[Data excerpts]
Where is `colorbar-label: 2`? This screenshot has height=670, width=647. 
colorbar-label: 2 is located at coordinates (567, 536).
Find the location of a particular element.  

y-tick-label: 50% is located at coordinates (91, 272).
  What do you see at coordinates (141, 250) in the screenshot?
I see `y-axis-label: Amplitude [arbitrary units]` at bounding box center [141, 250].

Action item -> Copy every line of the records above without changing anything.

Answer to this task ->
Where is `colorbar-label: 2`? This screenshot has height=670, width=647. 
colorbar-label: 2 is located at coordinates (567, 536).
Find the location of a particular element.  

y-tick-label: 50% is located at coordinates (91, 272).
  What do you see at coordinates (141, 250) in the screenshot?
I see `y-axis-label: Amplitude [arbitrary units]` at bounding box center [141, 250].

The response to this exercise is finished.